N.11 - luglio 2016

TOP OF THE DOP IL CHIANTI CLASSICO A BRACCETTO PER IL MONDO CON IL PROSECCO DOCG

Con il 2016 si chiude il progetto Top of the DOP: un triennio denso di attività fra cui degustazioni, masterclass, tutorial e incoming di stampa e trade per le due denominazioni Chianti Classico e Prosecco Superiore Conegliano Valdobbiadene DOCG.

Tutto nell’ambito di una campagna di informazione, formazione e valorizzazione sui vini e salumi italiani di qualità che verrà ricordata proprio per il suo titolo breve ma significativo e di facile memorizzazione: Top of the DOP, ovvero il meglio del prodotto italiano certificato.

Il progetto è stato promosso da Federdoc e IVSI (Istituto Valorizzazione Salumi Italiani) e cofinanziato dalla Comunità Europea e dallo Stato Italiano, con finalità di divulgazione delle caratteristiche e delle regole che contraddistinguono i prodotti a denominazione di origine e delle relative garanzie a tutela del consumatore.

Per questo motivo, nell’arco del programma, sono stati realizzati sei incoming di giornalisti e operatori del settore provenienti da Germania e Inghilterra. Sono stati inoltre realizzati eventi di vario tipo per la presentazione dei prodotti DOP in Italia, Germania e Regno Unito.

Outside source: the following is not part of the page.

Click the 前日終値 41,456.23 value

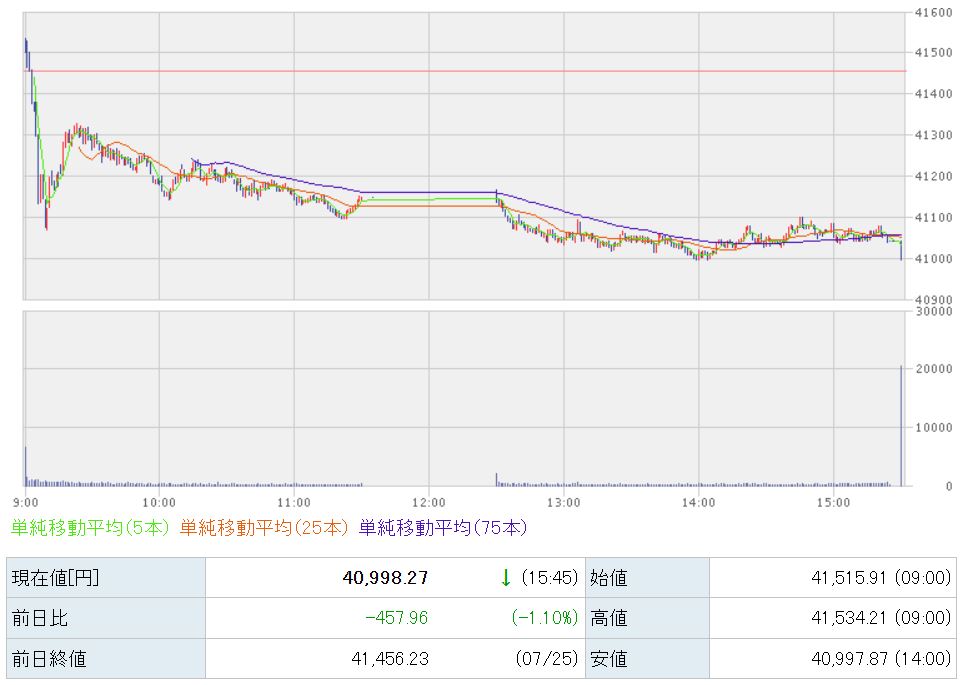[x=390, y=659]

Per quel che riguarda la Germania, nel 2016, sono stati organizzati corsi di formazione in alcuni dei principali istituti di Sommellerie tedeschi nelle città di Monaco e Heidelberg, con vere e proprie lezioni in classe dedicate alle due denominazioni, guidate dal giornalista e conoscitore dei vini italiani, Steffen Maus (www.wein-welten.com).

A Pro-Wein, a Duesseldorf, un altro seminario “Top of the DOP” è stato invece realizzato con la collaborazione della rivista Vinum e guidato dal giornalista Christian Eder.

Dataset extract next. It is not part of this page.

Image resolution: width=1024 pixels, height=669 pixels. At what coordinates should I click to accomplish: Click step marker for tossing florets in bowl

Il programma tedesco si è concluso con due eventi di degustazione e masterclass ad Amburgo presso l’Atlantic Kempinski Hotel (20 giugno) e a Berlino al Regent Hotel Berlin (21 giugno), con la preziosa organizzazione dell’agenzia Organize Communications: la degustazione libera, in entrambi le città, ha visto la partecipazione di 46 etichette di Chianti Classico fra prodotti di Annata, Riserva e Gran Selezione. A condurre i seminari sulle due denominazioni, il noto giornalista di settore Jens Priewe, che ha risposto a numerose domande e sollecitazioni da parte di un pubblico molto attento e interessato, curioso di conoscere le caratteristiche delle ultime vendemmie del Chianti Classico e di venire aggiornato gli sviluppi commerciali della nuova tipologia di Chianti Classico, la Gran Selezione, in Germania e nel mondo.

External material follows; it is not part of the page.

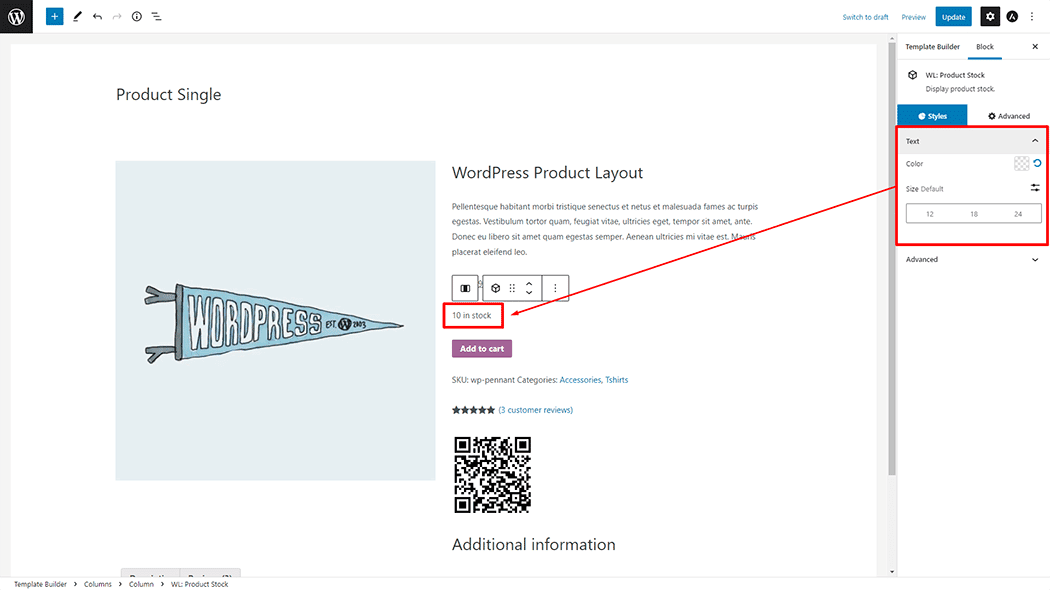Image resolution: width=1050 pixels, height=590 pixels.
Task: Select the parent Column block button
Action: click(465, 288)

A conclusione del progetto, l’ultimo appuntamento è stato dedicato all’Inghilterra. In una Londra direi sorpresa e in qualche caso sconvolta dagli esiti del referendum che ha decretato l’uscita della Gran Bretagna dall’Unione Europea, proprio alcuni giorni dopo la Brexit (il 28 giugno u.s.), Chianti Classico e Prosecco Superiore Conegliano Valdobbiadene si sono presentati alla diciottesima edizione del Definitive Italian Wine Tasting, presso The Lindley Hall, Royal Horticultural Halls a due passi dal Parlamento inglese. L’evento, organizzato dall’agenzia Hunt & Coady, ha rinnovato il successo delle edizioni passate, nonostante il numero inferiore di espositori (41 fra consorzi, singole aziende e importatori locali), con un’ottima e qualificata presenza di pubblico (professionisti del settore, ristoratori, sommelier e stampa). In questo ambito il masterclass sulla denominazione Chianti Classico è stato guidato da Walter Speller, firma prestigiosa di JancisRobinson.com, con un magnifico seminario sul Chianti Classico di annata, intitolato “Inside Chianti Classico: the diversity of its terroirs and styles”. Seminario sold out, con tante persone che non hanno potuto partecipare vista la lunghissima lista d’attesa, e una lezione sul Chianti Classico un po’ diversa dal solito, a tratti non priva di qualche provocazione, ma in fondo molto positiva per la nostra denominazione. Grande interesse del pubblico, stimolato e coinvolto nella discussione dallo stesso relatore, Walter Speller, che alla fine del seminario ha dichiarato di essere molto interessato alla crescita qualitativa del Chianti Classico e ai risultati che lo studio dei suoli e delle condizioni microclimatiche, già a suo tempo iniziati con il Progetto Chianti Classico 2000, porteranno nella definizione di eventuali menzioni geografiche che potranno essere utili a far capire al consumatore proprio quelle diversità di gusto e di stili che rappresentano  il punto di forza e la ricchezza della nostra denominazione.